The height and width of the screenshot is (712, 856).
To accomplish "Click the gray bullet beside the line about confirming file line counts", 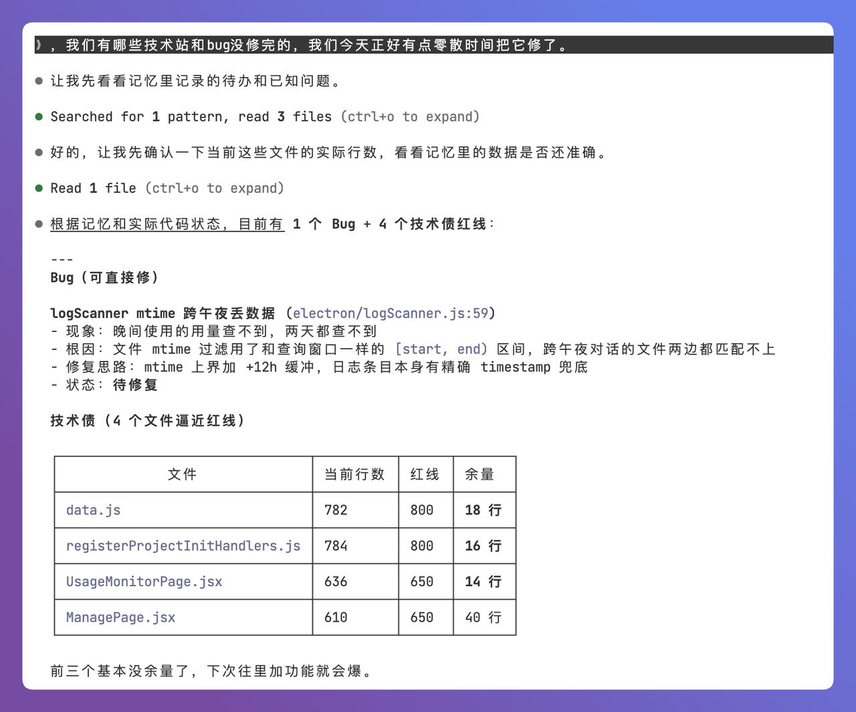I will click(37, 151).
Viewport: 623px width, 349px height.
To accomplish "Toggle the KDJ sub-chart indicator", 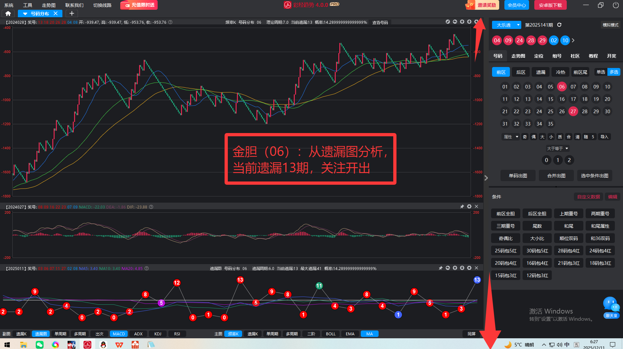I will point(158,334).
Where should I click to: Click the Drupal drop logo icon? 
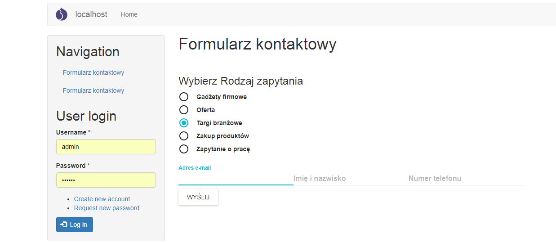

★ ★ ★

**Problem statement**
Your answer should be a single number: the tally of lines in the entries that include the word "width".

**Solution for this problem**
2